Non solo social. I rischi del virus comunicativo diffuso anche dagli scienziati

Enrico Bucci

Il mondo accademico e scientifico si è ritrovato in questa pandemia al centro di un'attenzione mai avuta prima. E la mancata percezione degli effetti che le proprie dichiarazioni possono avere sul pubblico può creare qualche malinteso

Uno degli aspetti più evidenti durante la pandemia comunicativa che sta accompagnando quella virale è la mancata percezione da parte dei ricercatori degli effetti che le proprie dichiarazioni possono avere sul pubblico, ivi inclusi i malati e i decisori politici. Non si tratta, come si potrebbe pensare, semplicemente della comunicazione svolta via social media, canali televisivi o giornali: io vorrei qui riferirmi anche e soprattutto alla comunicazione che gli scienziati fanno attraverso le pubblicazioni scientifiche e i connessi comunicati stampa delle istituzioni scientifiche che la rilanciano. Non si tratta affatto di censurare o indirizzare le pubblicazioni di risultati scientifici sperimentali, quanto piuttosto di considerare il ruolo e l’effetto che hanno le pubblicazioni di ipotesi e discussioni ancora aperte, in una situazione di emergenza, in cui le conseguenze – positive o negative che siano – sono immediate.

  

Facciamo qualche esempio: a marzo, su alcune importanti riviste scientifiche si è svolta una discussione che aveva come argomento il ruolo – positivo o negativo – assunto da una delle più usate categorie di farmaci, quella degli Ace-inibitori. Ricordiamo che il virus Sars-CoV-2 entra nelle nostre cellule proprio legandosi ad un recettore Ace (il recettore Ace2).
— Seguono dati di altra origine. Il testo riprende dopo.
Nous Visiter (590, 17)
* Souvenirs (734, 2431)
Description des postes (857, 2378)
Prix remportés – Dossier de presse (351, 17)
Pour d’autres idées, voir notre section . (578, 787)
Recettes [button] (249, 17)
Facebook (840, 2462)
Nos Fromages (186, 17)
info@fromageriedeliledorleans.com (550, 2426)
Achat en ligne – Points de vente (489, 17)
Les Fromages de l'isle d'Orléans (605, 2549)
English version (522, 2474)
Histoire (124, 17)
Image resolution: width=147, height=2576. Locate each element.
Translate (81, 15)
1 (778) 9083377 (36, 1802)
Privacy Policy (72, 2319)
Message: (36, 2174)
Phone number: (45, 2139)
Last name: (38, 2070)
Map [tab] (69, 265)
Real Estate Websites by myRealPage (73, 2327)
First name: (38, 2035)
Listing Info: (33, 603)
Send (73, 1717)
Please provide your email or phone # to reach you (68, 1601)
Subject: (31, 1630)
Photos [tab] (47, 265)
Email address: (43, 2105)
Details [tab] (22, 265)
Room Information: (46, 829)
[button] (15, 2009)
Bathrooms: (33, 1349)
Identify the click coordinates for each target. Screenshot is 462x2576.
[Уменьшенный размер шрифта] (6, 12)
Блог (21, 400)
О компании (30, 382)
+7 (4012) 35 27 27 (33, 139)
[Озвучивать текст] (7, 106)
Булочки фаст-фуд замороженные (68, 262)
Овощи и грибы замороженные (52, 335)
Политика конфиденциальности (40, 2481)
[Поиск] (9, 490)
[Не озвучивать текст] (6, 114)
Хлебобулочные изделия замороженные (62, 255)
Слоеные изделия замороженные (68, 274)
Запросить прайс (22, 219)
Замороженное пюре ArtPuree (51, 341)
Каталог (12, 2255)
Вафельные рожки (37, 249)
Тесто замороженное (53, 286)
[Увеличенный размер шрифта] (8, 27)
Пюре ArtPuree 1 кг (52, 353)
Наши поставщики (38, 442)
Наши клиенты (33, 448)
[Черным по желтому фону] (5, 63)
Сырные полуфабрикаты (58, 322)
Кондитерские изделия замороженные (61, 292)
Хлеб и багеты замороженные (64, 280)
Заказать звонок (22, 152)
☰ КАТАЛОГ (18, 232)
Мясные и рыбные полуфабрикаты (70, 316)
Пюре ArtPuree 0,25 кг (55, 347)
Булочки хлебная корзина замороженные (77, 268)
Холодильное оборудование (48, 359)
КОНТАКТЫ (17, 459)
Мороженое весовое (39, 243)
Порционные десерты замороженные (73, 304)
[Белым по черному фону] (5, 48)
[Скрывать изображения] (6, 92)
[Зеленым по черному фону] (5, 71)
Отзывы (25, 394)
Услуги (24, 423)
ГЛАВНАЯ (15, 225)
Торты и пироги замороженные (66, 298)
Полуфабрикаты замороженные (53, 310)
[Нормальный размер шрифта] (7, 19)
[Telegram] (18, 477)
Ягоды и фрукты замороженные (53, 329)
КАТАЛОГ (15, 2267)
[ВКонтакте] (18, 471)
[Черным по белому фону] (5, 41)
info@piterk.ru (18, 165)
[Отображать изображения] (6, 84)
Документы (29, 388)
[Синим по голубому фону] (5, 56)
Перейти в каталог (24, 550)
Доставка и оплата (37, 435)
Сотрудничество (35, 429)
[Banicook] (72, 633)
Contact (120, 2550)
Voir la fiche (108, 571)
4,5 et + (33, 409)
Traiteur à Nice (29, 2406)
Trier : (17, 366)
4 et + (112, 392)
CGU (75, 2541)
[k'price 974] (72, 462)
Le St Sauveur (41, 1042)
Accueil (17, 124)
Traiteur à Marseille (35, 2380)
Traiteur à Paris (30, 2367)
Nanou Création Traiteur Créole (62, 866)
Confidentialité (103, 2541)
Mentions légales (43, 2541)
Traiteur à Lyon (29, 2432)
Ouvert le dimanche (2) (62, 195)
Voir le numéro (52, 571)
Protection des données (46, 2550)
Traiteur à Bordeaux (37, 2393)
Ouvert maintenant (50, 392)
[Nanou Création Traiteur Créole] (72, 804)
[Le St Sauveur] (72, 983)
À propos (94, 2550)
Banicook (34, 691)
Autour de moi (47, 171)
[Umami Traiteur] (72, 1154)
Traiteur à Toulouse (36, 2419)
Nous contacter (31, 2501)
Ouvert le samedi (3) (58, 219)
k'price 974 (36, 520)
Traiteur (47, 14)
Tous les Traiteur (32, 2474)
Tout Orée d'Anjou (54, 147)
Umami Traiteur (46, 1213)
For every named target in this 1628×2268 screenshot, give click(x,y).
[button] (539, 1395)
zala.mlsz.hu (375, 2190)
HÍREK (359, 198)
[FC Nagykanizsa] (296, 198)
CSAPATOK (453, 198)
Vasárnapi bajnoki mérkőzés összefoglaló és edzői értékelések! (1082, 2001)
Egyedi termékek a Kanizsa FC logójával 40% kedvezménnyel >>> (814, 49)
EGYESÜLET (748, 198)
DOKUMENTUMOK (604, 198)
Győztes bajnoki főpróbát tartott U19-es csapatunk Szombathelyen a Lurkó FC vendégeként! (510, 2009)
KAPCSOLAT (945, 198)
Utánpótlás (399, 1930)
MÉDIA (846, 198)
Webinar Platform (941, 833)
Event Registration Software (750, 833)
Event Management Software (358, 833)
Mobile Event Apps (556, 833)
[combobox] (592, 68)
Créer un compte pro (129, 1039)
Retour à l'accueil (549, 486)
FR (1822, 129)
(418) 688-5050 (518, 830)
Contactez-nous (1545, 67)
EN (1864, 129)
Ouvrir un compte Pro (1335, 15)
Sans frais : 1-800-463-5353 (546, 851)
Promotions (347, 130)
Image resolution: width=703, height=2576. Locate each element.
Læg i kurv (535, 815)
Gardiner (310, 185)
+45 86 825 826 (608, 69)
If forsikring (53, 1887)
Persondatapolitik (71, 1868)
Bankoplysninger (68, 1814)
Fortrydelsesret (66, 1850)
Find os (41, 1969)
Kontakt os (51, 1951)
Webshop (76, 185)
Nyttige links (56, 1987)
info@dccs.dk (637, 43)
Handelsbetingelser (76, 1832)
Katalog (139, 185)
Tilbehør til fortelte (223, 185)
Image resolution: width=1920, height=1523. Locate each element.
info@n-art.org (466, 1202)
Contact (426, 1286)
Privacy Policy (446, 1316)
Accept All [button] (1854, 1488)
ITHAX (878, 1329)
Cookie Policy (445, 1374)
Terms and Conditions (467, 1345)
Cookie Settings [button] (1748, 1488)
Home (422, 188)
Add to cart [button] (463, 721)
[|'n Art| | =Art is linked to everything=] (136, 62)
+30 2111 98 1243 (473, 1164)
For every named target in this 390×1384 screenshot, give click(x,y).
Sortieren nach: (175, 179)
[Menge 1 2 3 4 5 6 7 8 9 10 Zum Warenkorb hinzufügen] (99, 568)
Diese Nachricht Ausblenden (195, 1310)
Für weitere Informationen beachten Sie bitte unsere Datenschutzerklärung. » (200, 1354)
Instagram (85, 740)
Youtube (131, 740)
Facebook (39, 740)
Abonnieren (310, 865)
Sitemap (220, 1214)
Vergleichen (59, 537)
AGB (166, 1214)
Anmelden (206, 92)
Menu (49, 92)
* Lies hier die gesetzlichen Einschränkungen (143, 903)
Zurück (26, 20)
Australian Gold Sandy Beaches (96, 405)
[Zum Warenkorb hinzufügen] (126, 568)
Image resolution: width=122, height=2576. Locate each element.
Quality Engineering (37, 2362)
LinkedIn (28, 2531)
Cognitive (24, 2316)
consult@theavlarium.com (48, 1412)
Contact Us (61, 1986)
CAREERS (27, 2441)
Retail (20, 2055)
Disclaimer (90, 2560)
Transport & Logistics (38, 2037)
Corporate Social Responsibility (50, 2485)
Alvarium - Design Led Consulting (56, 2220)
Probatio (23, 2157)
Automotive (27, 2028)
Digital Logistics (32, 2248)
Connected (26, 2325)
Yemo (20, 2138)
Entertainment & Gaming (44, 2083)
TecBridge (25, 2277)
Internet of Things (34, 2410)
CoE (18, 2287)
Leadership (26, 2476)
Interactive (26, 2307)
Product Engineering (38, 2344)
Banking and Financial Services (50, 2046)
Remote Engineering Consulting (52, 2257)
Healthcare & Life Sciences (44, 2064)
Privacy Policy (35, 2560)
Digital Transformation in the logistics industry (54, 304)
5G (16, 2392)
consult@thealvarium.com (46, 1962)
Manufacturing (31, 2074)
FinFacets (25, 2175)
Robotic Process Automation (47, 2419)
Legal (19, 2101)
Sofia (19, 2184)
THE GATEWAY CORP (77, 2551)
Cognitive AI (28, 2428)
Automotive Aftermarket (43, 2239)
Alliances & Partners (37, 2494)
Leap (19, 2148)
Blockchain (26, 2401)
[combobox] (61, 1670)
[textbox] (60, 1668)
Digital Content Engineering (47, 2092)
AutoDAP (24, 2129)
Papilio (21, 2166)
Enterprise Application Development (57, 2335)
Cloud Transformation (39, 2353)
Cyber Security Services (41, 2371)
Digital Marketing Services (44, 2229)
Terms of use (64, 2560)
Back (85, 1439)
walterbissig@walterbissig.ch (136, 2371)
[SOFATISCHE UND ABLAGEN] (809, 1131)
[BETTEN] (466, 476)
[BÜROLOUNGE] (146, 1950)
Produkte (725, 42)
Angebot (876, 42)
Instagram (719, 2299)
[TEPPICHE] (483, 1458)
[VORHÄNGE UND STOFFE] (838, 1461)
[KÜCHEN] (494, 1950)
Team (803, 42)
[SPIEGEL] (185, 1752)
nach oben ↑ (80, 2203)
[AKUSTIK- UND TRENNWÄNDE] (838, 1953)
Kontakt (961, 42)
Ovviamente, i ricercatori si sono immediatamente interrogati sul fatto che farmaci in grado di legare potenzialmente il recettore del virus e anche di modificarne la quantità nel nostro organismo potessero interferire – in bene o in male – con il virus. Tuttavia, questa discussione non è avvenuta al chiuso delle accademie, o sui canali riservati della comunicazione telematica; si è tradotta invece immediatamente in una serie di pubblicazioni che ponevano il dubbio di effetti negativi degli Ace inibitori su riviste di medicina di primissimo piano. Ora, in tempi normali la discussione scientifica si è spesso svolta su riviste scientifiche; ma cosa succede quando siamo in emergenza, e invece di assumere sobrietà comunicativa, i ricercatori espongono per iscritto su riviste importanti le loro credenze (non ancora supportate da dati) circa il ruolo di farmaci salvavita di primissimo piano? Succede che i pazienti, apprendendo che su una rivista come il British Medical Journal (Bmj) si mette in dubbio che gli Ace inibitori possano aggravare la malattia Covid-19, comincino a telefonare impauriti ai propri medici curanti, oppure – ancora peggio – a sospendere la terapia secondo un fai-da-te medico che, alla fine, produce malattia e morte che possono avere un impatto maggiore dello stesso Sars-CoV-2. Poiché normalmente il pubblico non ha interesse alla lettura di articoli di Bmj, i ricercatori non sono abituati a considerare questo tipo di effetti; ma quando l’attenzione del pubblico e dei giornalisti per un certo tema è massima, a causa delle contingenze legate a una specifica emergenza, è indispensabile che riviste e ricercatori valutino bene quale può essere l’impatto della pubblicazione di pezzi di opinione, discussioni, editoriali e in generale di ciò che non è strettamente legato alla presentazione di dati sperimentali o di nuovi risultati.

 

Purtroppo, invece, forse anche lusingati dalla quantità di attenzione mai prima disponibile, molti appartenenti alla comunità scientifica e clinica si lasciano andare esattamente all’eccesso che andrebbe evitato: pur di essere i primi ad affermare qualcosa di potenzialmente interessante, inviano alle riviste contenuti che al massimo esprimono il pensiero di una persona esperta o di un gruppo di esperti, e che proprio per l’attenzione che inevitabilmente attirano, causano effetti collaterali anche gravi come nell’esempio illustrato. Io non ho da offrire soluzioni pronte a un problema complesso, che tocca il difficile equilibrio tra la necessità di raggiungere vaste audience per illustrare qualcosa che potrebbe – potrebbe – essere vitale, e la necessità altrettanto stringente di non contribuire a un pericoloso disordine informativo, sotto la veste autorevole di una pubblicazione su di una importante rivista scientifica; ma sarebbe ora di interrogarsi a fondo su questi aspetti, chiedendo l’aiuto di chi la comunicazione la studia e la conosce per mestiere, come propria disciplina, e cercando forse di arrivare ad un insieme di regole minime e condivise di “civiltà comunicativa” anche per quel che riguarda territori, come la pubblicazione scientifica, ove si pensa di solito che tali regole non debbano essere applicate.